Volume VI. The Drama to 1642, Part Two.

VI. Philip Massinger

§ 9. His religious sympathies

The same intellectual courage which made Massinger utter his political opinions without deference to the sentiments of the influential court party was displayed in his dealings with another power whose favour was of the utmost importance to him: he dared to cross the current of one of the most violent prejudices of the public which filled the metropolitan theatres. The church of Rome was regarded by the mass of the English nation as the most dangerous and implacable enemy of their country, and was hated accordingly; the English members of the Roman church were watched suspiciously, being popularly regarded in the light of spies belonging to that hated outlandish power; all Roman Catholic priests had been banished from London by James I, in 1604. The anti-Romish propaganda had also invaded the stage. Thomas Dekker, in his allegorical play The Whore of Babylon, strained all his powers, with the exception of his charming poetical gift, to incense his country men against Rome and Spain; Barnabe Barnes, in his tragedy The Devil’s Charter, which was played before the king, afforded Londoners an insight into all the abominations of the Roman curia, and finally, the delightful spectacle of a vicious and murderous pope in the clutches of the devil; while, in Middleton’s political play A Game at Chesse, Ignatius Loyola, founder of the society of Jesus, is made to speak the prologue and to proclaim his vices and his evil intentions concerning England in the most shameless manner. In view of this inveterate hostility, which formed an integral part of the religious and political persuasions of most Englishmen, it needed great strength and independence of mind to write and publish a drama like Massinger’s The Renegado. In this play a priest of the church of Rome acts as the friend and leader of all the characters for whom the sympathy of the audience is engaged; in all their difficulties, they appeal to him with a confidence which is justified by his saving them from destruction. And this benefactor is not only a priest but also a member of that brotherhood whom protestants thought they had especial reasons to fear and to hate—a Jesuit.

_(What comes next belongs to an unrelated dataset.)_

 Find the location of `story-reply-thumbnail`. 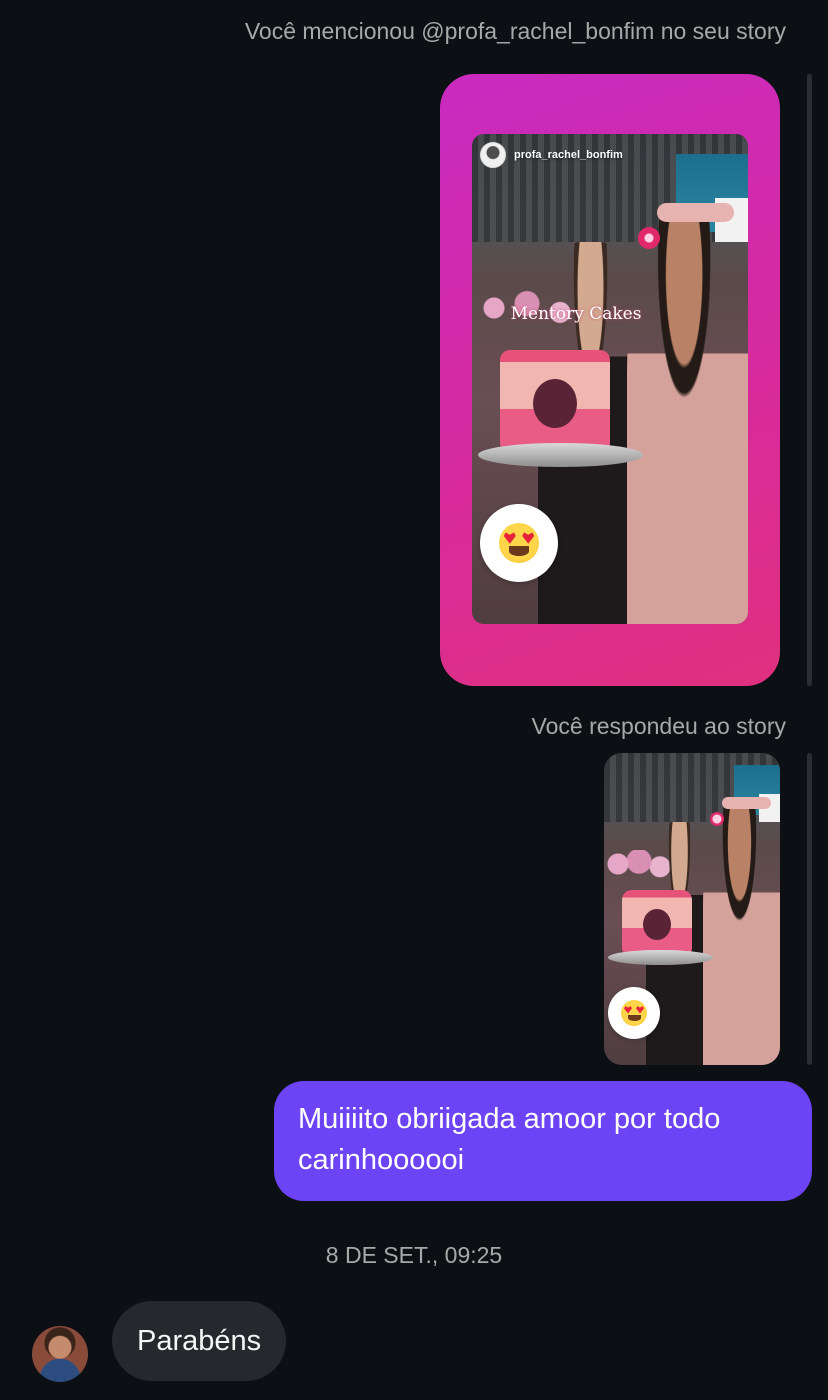

story-reply-thumbnail is located at coordinates (692, 909).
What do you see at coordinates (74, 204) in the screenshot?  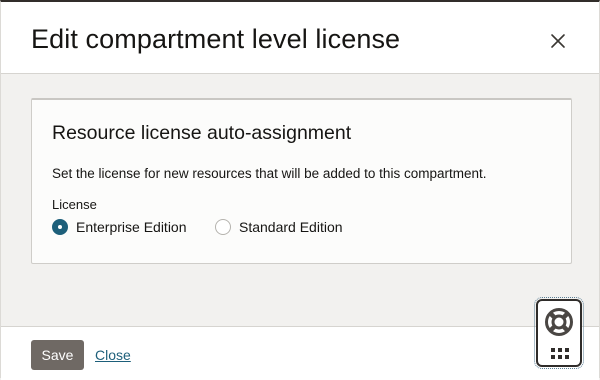 I see `license-label: License` at bounding box center [74, 204].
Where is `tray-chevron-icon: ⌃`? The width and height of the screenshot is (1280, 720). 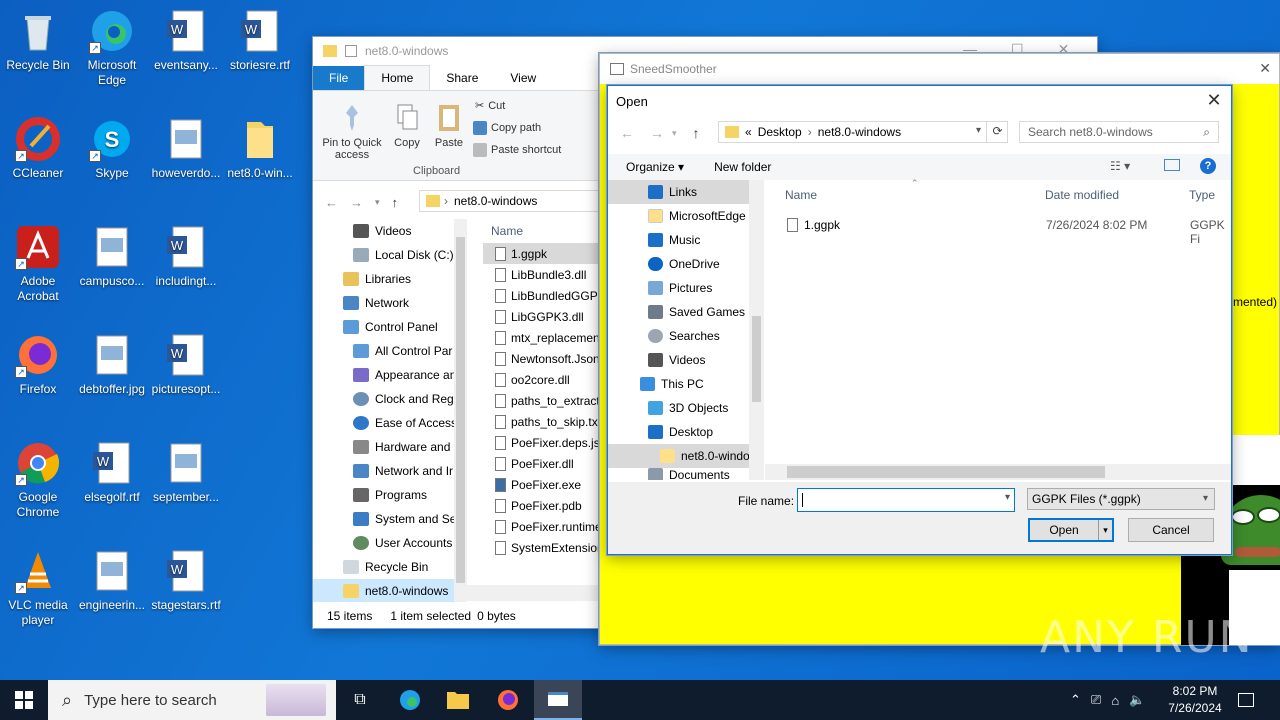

We do not know whether Massinger, who had been daptised according to the rite of the Anglican communion, ever publicly conformed to the church of Rome: the supposition that he became a Roman Catholic at Oxford and, in consequence of this step, lost the protection of the earl of Pembroke, is nothing more than a guess. But it cannot be doubted that he repeatedly showed a marked predilection for the religious observances of the papal church. One of his noblest women, the virgin Camiola, heroine of the fascinating drama The Maid of Honour, being afflicted by the discovery of the faithlessness of her lover, resolves to take the veil—a harmonious climax to her devoted life, in adopting which Massinger departed from his well known source, a novel in Painter’s Palace of Pleasure. The saintly Dorothea, whose martyrdom is the subject of the tragedy The Virgin Martir, is, it is true, a daughter of the primitive church, to whose glorification even the anti-Popish Dekker did not object.